# Now available WD My Book AV 1TB for Tivo they have 12 new units now in stock



## wardhealer (Oct 15, 2003)

I just received word from a Video/Electronics dealer in Denver that she has received 12 of the WDBABT0010HBK-NESN WD MY BOOK AV 1TB units for Tivo.  I asked to buy one but she said that they are going to put them on eBay for Auction.
I will post when I see the ad. If you want to send me a message about it, I will try to answer you back as soon as I find out they are listed.
:up:


----------



## nyjklein (Aug 8, 2002)

What am I missing? Why is this a big deal? They're readily available on Amazon.

http://www.amazon.com/Western-Digit...Z60S/ref=sr_1_1?ie=UTF8&qid=1337713784&sr=8-1


----------



## wardhealer (Oct 15, 2003)

It looks like they are starting to ship these again. A few other places have received them including Amazon, some Best Buy stores and a few on eBay. The Amazon ad showed not available just last week and the few eBay ads were from individuals selling units they bought before the floods caused production to stop. Over the past several months, I've seen some selling on eBay for more than $200.

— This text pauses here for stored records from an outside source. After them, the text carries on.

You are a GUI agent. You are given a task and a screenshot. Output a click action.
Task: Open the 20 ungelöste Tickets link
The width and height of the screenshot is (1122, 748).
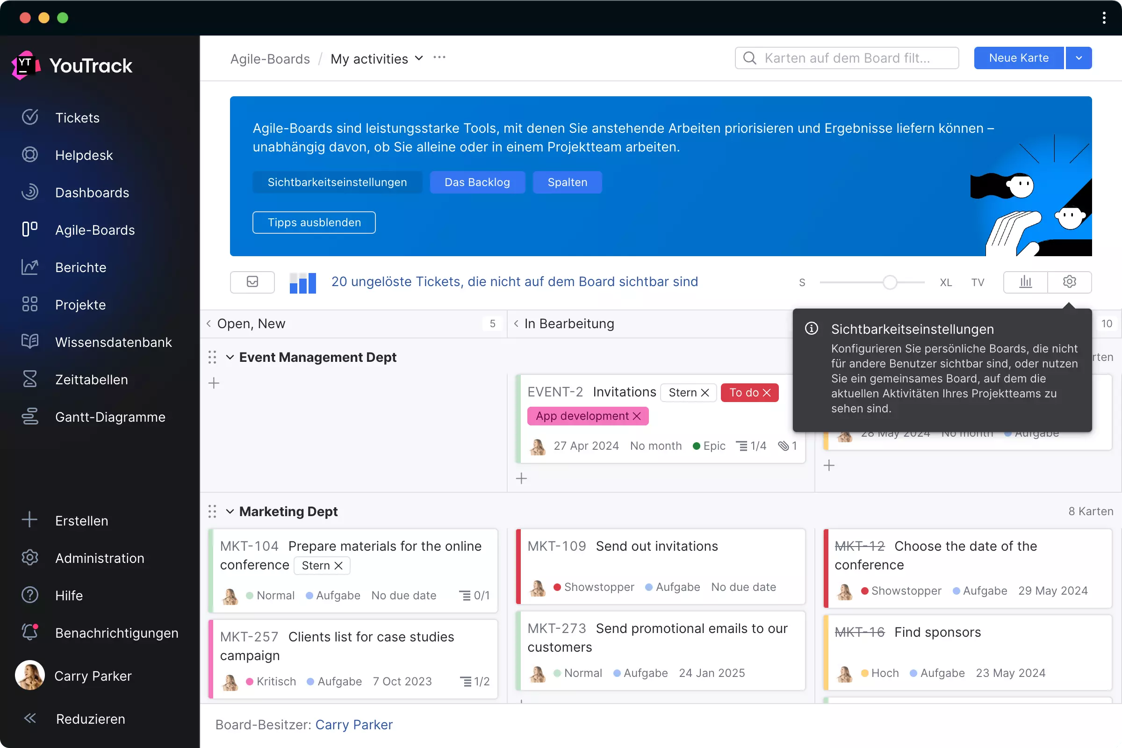click(x=514, y=282)
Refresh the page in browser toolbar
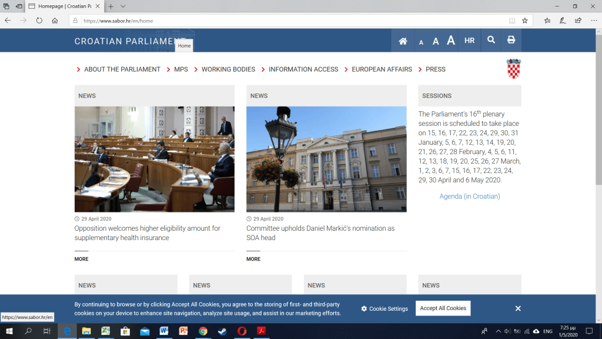The height and width of the screenshot is (339, 602). coord(39,20)

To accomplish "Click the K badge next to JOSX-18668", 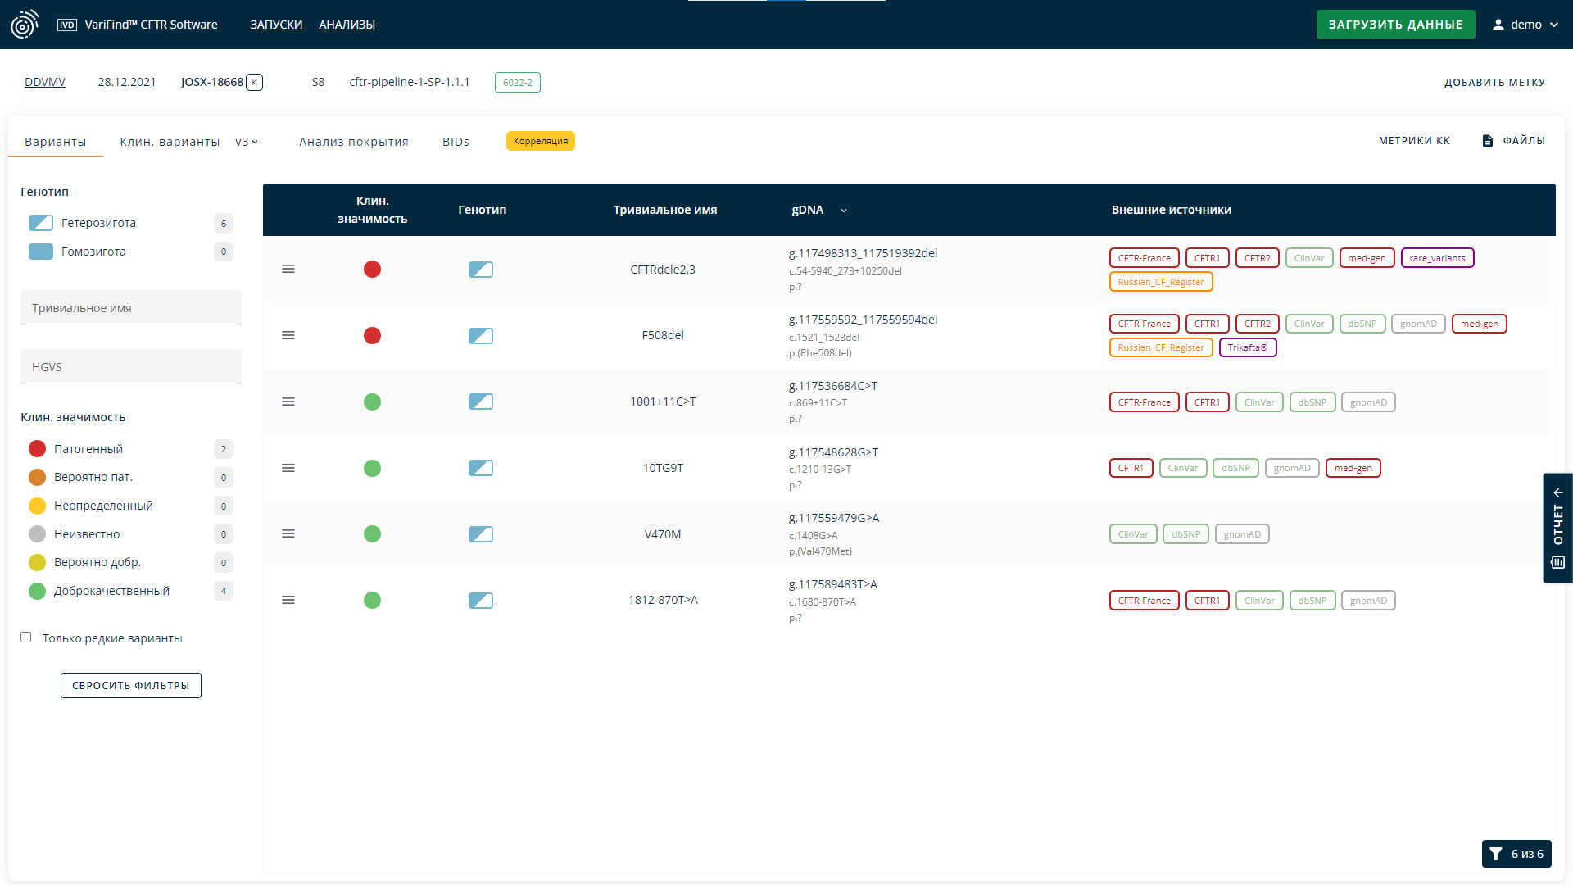I will [255, 82].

The floods in Thailand and Taiwan have caused all HDD prices to skyrocket.
Last summer I bought a 2tb Hitachi drive on Amazon for $69.95 and a 3tb Seagate for $89
after rebate at Newegg. Both of them 7200 rpm with 64mg cache. 
After the floods, prices for those drives doubled.
The major manufacturers, Samsung, WD, Seagate, Hitachi, etc said in February that they would be diversifying
production to avoid a disaster in any one country from causing new shortages. Even charging doubled prices did not help their bottom line. Sales of HDD dropped significantly as consumers balked at the higher prices.
I'm glad I waited and I will probably now wait a few months longer before buying any more drives.

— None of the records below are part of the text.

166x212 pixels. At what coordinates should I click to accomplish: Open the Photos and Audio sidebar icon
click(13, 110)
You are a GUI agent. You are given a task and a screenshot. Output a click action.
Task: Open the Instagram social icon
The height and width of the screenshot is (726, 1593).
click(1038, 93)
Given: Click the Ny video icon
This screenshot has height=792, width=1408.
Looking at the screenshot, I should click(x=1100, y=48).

If production is ramping up again, prices may start to fall everywhere and if that IS the case,
The MyBook expander for Tivo could be selling for $99 within 2 or 3 months.


----------



## SunsetKid (Dec 31, 2011)

They are available on line from Best Buy for $99 including free shipping.


----------



## unitron (Apr 28, 2006)

SunsetKid said:


> They are available on line from Best Buy for $99 including free shipping.


But is that the exact WD model number that works with the TiVo or the very nearly the same WD model number intended for somebody else's DVR and that doesn't work with the TiVo?


----------